All diameters of the uterine cavity reduced significantly with increasing days of puerperium. This was an expected finding and could be explained by the fact that the process of the uterus contracting during involution also leads to gradual expulsion of the uterine cavity contents. Although the mean uterine cavity anteroposterior diameter of 0.77 cm on day 1 was smaller than a number of other studies [7,12,14]. It is still within normal diameter for postpartum uterine cavity involution which is less than 2 cm.
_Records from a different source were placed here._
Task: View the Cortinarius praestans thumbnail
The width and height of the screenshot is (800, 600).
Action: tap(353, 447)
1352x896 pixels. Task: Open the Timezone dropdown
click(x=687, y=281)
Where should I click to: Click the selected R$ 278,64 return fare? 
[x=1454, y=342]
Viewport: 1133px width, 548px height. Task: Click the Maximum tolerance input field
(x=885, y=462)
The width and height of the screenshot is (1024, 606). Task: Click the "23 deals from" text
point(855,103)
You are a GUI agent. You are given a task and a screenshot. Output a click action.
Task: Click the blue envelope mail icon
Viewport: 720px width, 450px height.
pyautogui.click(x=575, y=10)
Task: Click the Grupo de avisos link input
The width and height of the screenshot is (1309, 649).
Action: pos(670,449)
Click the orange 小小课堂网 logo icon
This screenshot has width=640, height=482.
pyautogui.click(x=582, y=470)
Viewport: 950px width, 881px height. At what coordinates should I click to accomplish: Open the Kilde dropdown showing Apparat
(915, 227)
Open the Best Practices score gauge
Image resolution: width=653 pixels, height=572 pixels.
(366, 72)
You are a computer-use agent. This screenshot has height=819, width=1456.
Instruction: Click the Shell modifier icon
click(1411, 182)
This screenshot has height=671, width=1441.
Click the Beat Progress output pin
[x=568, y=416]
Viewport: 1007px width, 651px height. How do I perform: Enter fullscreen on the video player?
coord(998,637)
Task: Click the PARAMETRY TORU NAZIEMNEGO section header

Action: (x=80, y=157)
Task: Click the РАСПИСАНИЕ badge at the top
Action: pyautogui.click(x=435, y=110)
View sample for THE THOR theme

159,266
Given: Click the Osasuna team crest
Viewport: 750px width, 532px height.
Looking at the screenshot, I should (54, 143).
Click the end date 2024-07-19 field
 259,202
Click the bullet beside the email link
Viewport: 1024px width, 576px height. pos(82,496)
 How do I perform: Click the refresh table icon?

The differences in these various studies could be due to the difference in the racial and anthropometric variables of the population studied.
Klug PW was of the opinion that an exact involution of the length of the uterus can be made only by sonography [20]. Middleton WD et al., reported that at mean times of 1.4 days, 2.7 weeks and 6.7 weeks after delivery, the uterus decreased in length from a mean of 19.9+2.1 cm to 11.2+2.0 cm and then to 8.7+1.2 cm, respectively [15]. They also noted that the endometrial cavity was usually empty as at first week of puerperium and also on day 28. However, haematometra is usually seen on day 7 and give rise to no clinical signs.
Belachew J et al., studied uterine involution with three dimensional ultrasound by measuring uterine body and cavity volumes [21]. They reported a marked reduction in the median uterine body volume from 756 cm3 on day 1 to 68 cm3 on day 56 and in the median cavity volume from 22 cm3 on day 1 to an insignificant volume on day 56.
In this present study, there was a significant relationship between day 1 and day 3 longitudinal and anteroposterior diameters. This implies that day 3 longitudinal and anteroposterior diameters can be predicted using day 1 diameter. As for day 42, the diameter cannot be accurately predicted because of the regression between day 1 and day 42 was not significant. The linear regression in the transverse diameter showed no significant relationship between day 1 and days 3 and 42. The diameters for day 3 and day 42 cannot be accurately predicted using day 1 diameter. In this study, the linear regression between longitudinal uterine cavity diameters showed significant relationship between day 1 and day 3 and day 1 and day 42. Conversely, the linear regression between anteroposterior and transverse uterine cavity diameters also showed no significant relationships for both days 3 and 42. This implies that ultrasonography in these women on day 3 can be predicted if day 1 parameters are stated (longitudinal) whereas the anteroposterior and transverse diameters cannot be accurately predicted and so must be measured and not estimated.
Limitation(s)
This study was an institution based; the participants selected for the study may not be true representation of the actual population of Southeastern Nigeria.
Conclusion(s)
This study has established a normal range of the diameters of the uterus and the uterine cavity on days 1, 3 and 42 of puerperium and there is reduction in these diameters with increasing days of puerperium. The study has served as a baseline for future studies through the provision of reference data. A study to compare the use of 2 and 3-dimensional sonography for the evaluation of uterine involution in puerperium is also recommended to ascertain if there is any advantage of volumetric measurements over numeric measurements.